Business

Larry Fink’s letter to CEOs states that stakeholder capitalism is not “awakened”




Laurence D. Fink, founder and CEO of investment giant BlackRock, has become one of the most influential voices in business over the past decade in pushing business leaders to think beyond profit, for their social purposes.

Mr. Fink has delivered his words in annual letters that have attracted remarkable attention, but also criticism from all sides: that he stands in gratitude to politically correct antibusiness activists, or that he collaborates on these issues for marketing purposes.

On Monday night, he used his latest letter to Corporate America to clarify – and defend ̵[ads1]1; his approach.

“Stakeholder capitalism is not about politics,” Fink wrote to CEOs of companies in which BlackRock has invested. “It has not ‘awakened.’ It’s capitalism. “

Mr. Fink’s annual letter is widely followed, and this year’s 3300-word edition is guaranteed to be read in boardrooms and beyond.

On Friday, BlackRock said it managed more than $ 10 trillion in assets across a range of index funds, pension plans and other investment products, consolidating the company’s position as the world’s largest asset manager. It gives Mr. Fink a huge impact: If a public company that BlackRock has invested in ignores his calls, his firm can try to remove the directors or, among the actively managed funds, sell its shares.

So when Mr. Fink began urging CEOs four years ago to consider how they contributed to society, his words weighed heavily. Within weeks of telling leaders in 2020 that climate change would be a “decisive factor” in how BlackRock rated their companies, many blue-chip companies announced plans to become carbon-neutral or carbon-negative.

In this year’s letter, Fink urged CEOs to continue to embrace their moral responsibility as the pandemic transforms society and business, and as consumers and workers demand more from businesses.

But in perhaps the most eloquent sentence, he said that what drove his push for companies to have a purpose was to make a profit. Make no mistake, the just pursuit of profit is still what animates markets; and long-term profitability is the goal that the markets will ultimately determine the company’s success, “he wrote.

Much of this year’s letter was devoted to Mr. Fink’s belief that focusing on environmental, social and corporate governance issues – ESG, for short – is not in conflict with making money. Reducing a company’s carbon footprint, for example, makes the business more robust in the long run, which is in investors’ interest.

“We focus on sustainability, not because we are environmentalists, but because we are capitalists and trustees of our customers,” Fink wrote.

He suggested that ESG was not a fad, but a permanent feature of the corporate world. Business leaders who do not adapt to the new reality, he suggested, risk being overtaken by younger and more innovative rivals over time.

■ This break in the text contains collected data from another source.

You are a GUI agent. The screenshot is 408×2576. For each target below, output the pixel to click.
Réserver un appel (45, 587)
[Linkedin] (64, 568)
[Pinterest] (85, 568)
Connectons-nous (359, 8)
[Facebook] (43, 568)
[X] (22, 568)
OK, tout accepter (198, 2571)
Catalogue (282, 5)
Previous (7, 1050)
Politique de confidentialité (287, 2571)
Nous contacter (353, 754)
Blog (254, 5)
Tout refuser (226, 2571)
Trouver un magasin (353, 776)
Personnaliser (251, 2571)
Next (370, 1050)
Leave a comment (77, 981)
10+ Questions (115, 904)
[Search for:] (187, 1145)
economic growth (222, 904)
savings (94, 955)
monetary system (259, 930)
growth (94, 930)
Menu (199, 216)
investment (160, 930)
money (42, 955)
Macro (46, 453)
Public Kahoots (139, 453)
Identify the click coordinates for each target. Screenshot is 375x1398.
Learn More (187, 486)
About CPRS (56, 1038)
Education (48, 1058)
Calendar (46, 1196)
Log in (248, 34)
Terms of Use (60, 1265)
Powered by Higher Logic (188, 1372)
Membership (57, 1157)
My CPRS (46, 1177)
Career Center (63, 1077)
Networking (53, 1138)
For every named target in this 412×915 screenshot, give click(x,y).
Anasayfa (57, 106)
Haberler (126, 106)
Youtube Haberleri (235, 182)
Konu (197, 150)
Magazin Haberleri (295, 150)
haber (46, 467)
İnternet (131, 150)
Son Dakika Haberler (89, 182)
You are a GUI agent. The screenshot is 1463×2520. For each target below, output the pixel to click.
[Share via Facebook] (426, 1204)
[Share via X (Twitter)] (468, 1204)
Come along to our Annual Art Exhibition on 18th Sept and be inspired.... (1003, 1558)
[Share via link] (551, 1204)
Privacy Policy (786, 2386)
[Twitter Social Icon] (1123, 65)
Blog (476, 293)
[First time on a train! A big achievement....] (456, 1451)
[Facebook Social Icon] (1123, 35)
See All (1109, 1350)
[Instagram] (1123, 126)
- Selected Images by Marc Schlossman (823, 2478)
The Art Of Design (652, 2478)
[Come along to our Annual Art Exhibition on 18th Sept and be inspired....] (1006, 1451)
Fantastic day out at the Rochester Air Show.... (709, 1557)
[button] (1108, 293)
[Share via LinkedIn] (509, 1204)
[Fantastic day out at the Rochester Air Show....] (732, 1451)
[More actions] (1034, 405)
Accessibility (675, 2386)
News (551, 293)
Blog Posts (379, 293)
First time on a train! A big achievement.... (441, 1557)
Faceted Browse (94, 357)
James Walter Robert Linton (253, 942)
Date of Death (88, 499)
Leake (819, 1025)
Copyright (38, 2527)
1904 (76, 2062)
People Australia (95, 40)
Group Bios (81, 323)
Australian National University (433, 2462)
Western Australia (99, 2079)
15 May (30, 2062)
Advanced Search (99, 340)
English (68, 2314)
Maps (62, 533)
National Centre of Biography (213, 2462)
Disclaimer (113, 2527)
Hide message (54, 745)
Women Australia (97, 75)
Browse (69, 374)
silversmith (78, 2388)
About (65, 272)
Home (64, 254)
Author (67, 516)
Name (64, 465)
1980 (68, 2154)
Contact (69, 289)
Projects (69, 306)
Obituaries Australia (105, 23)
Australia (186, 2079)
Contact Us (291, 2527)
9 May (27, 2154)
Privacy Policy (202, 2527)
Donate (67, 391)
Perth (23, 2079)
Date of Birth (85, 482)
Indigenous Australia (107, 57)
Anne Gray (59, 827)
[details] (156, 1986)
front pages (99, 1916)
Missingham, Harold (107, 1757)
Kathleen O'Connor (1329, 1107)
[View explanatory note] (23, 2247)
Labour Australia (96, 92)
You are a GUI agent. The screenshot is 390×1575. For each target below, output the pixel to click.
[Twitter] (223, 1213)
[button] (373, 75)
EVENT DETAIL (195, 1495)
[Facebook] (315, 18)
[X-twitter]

¬ęThe capital markets have allowed companies and countries to flourish. But access to capital is not a right “, he wrote. “It’s a privilege. And the duty to attract that capital in a responsible and sustainable way lies with you. “

But some critics say Mr. Fink and BlackRock are not pushing companies hard enough to go green. Environmental groups have pointed to what they see as missing in Mr. Fink’s approach: BlackRock’s Big Problem, a collection of nonprofits and other advocates, accuses the firm of failing to exclude major polluters from its investment funds, even in ESG – focused products.

In his latest letter, Fink defended his more gradual approach, including a rejection of forcing BlackRock to sell stakes in fossil fuel companies. (He has previously said that the company can not get rid of many of its ordinary funds from holdings in companies that are part of large stock indices.)

“Selling from entire sectors – or simply transferring carbon-intensive assets from public markets to private markets – will not bring the world to zero,” he wrote. Focusing solely on cutting supply of oil and gas, and not reducing demand for fossil fuels, would simply drive up energy prices and encourage more setbacks to green energy efforts, he argued.

BlackRock has also faced pressure from the opposite end of the climate spectrum. Last year, Texas lawmakers passed a bill that would, on paper, block government agencies from investing public money with financial companies, such as BlackRock, if they were to “boycott energy companies.”

“If Wall Street turns its back on Texas and our booming oil and gas industry, then Texas will not do business with Wall Street,” Lt. Gov. Dan Patrick, a supporter of the bill. posted on Twitter last year.

Mr. Fink’s letter did not address the Texas bill, and to date, the state has not cut off BlackRock. He also said that the company would offer individual investors more opportunities to vote on their shares, something BlackRock has been under pressure to do, especially by Republican lawmakers who have complained that the company has too much influence. BlackRock makes it easier for institutions to vote for themselves as well.

“We are pursuing an initiative to use technology to give more of our customers the opportunity to have an opinion on how proxy votes are cast in companies in which their money is invested,” Fink wrote. “We now offer this option to certain institutional clients, including pension funds that support 60 million people.”

Along with the pressure for companies to focus more on climate, he reiterated his call on governments and multinational organizations such as the World Bank to be more supportive of green energy investments.

“Businesses can not do this alone,” Fink wrote, “and they can not be the climate police.”